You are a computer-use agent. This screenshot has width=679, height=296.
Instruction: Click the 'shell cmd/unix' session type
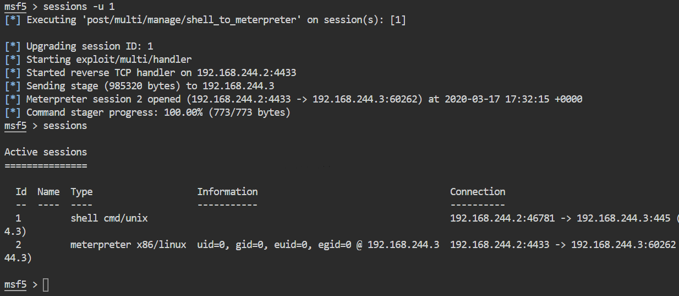point(109,218)
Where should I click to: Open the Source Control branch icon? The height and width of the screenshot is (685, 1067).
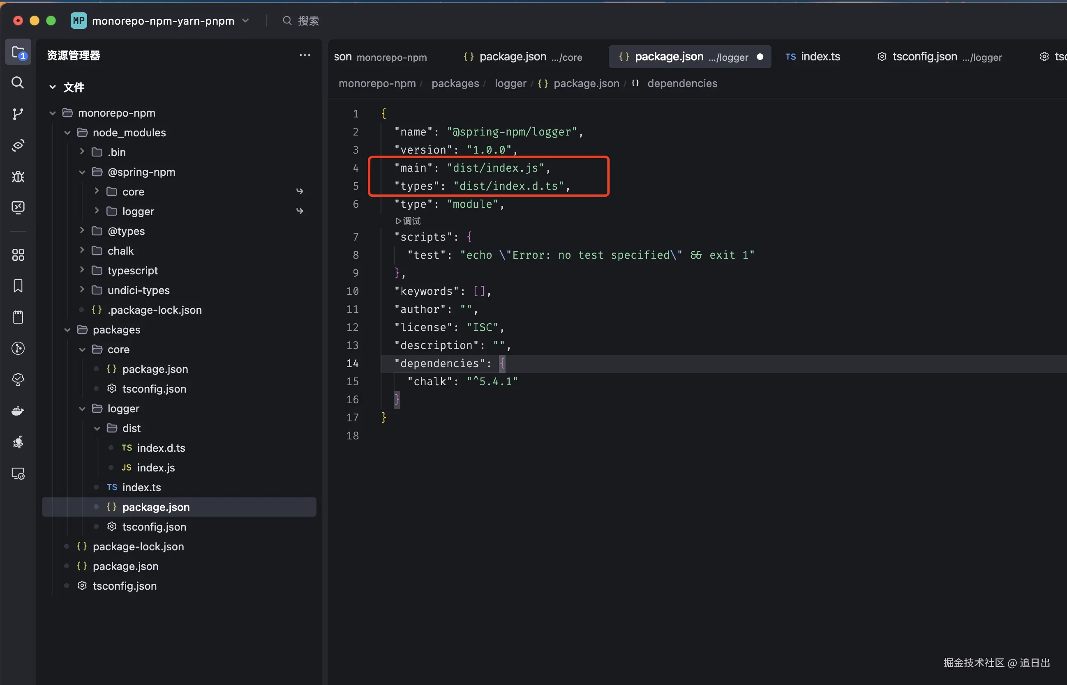[x=18, y=114]
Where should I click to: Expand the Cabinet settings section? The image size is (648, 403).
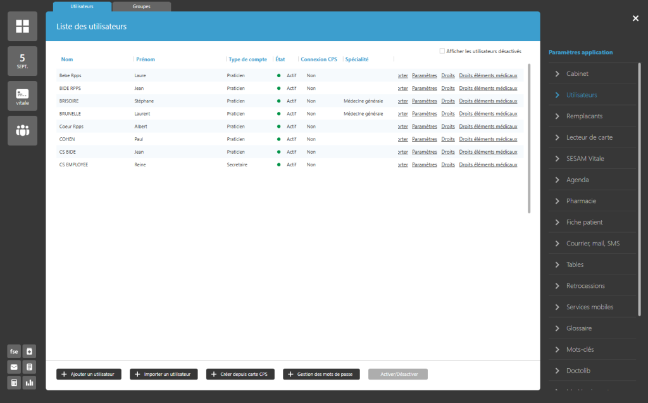point(577,74)
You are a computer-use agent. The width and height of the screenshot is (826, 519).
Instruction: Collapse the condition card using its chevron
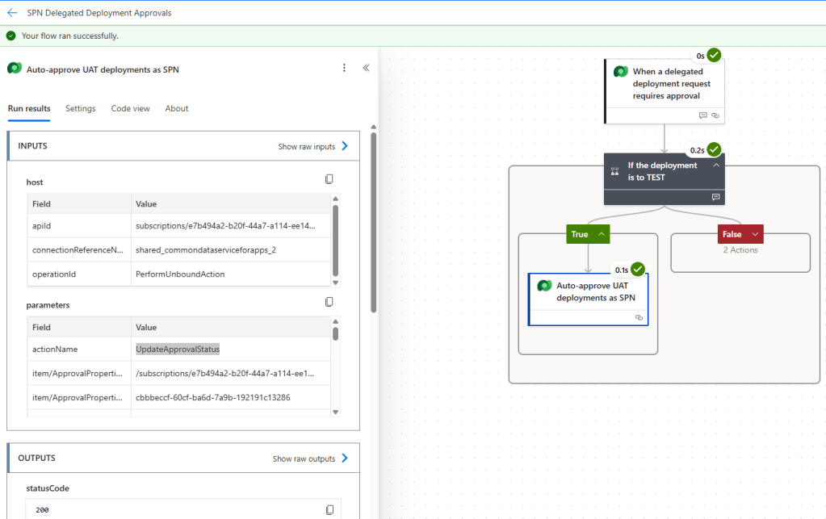pos(715,165)
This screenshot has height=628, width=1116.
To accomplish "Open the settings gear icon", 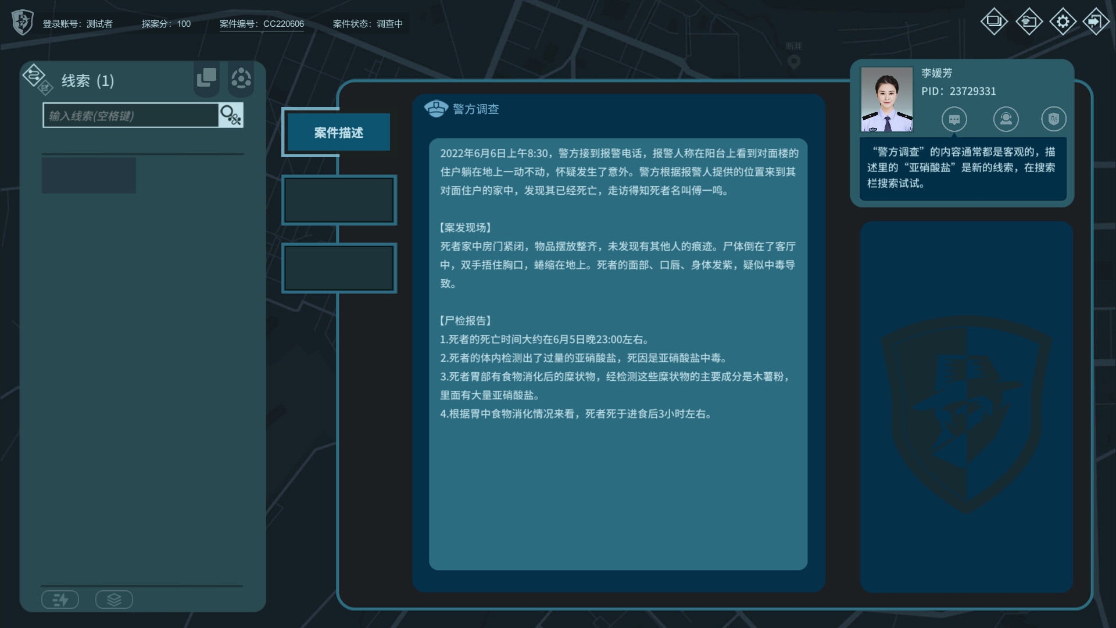I will coord(1063,21).
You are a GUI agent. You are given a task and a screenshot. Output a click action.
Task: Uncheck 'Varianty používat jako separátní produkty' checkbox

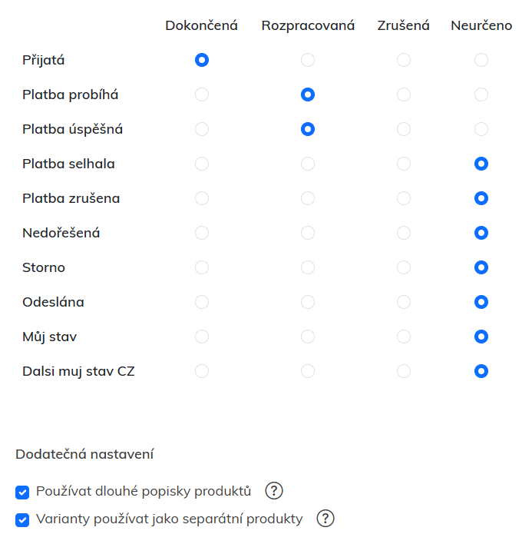point(22,519)
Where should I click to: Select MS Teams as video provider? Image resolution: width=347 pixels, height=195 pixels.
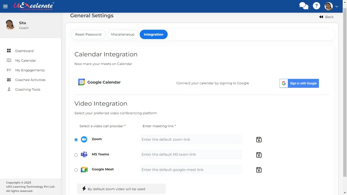[x=76, y=155]
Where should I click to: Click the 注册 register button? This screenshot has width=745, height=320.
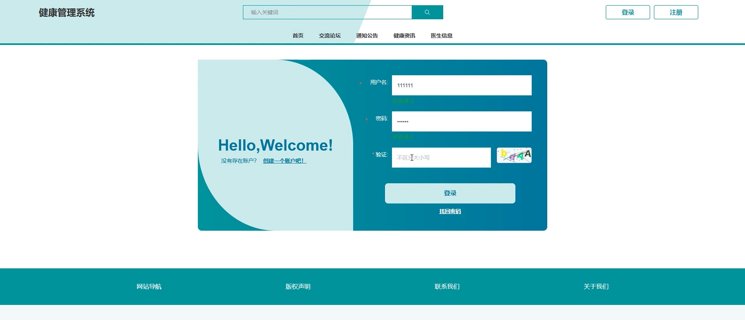tap(676, 12)
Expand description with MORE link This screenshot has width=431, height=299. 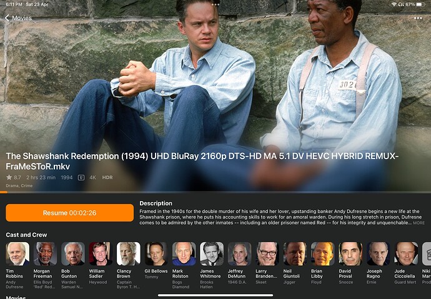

What is being asked:
Please pick out and copy every line of the records above that contains the word "agent". Case counts, so match only that capitalization.

Response to this exercise:
You are a computer-use agent. This screenshot has width=679, height=296.
You are a computer-use agent. The width and height of the screenshot is (826, 519).
You are a GUI agent. You are given a task and a screenshot. Output a click action.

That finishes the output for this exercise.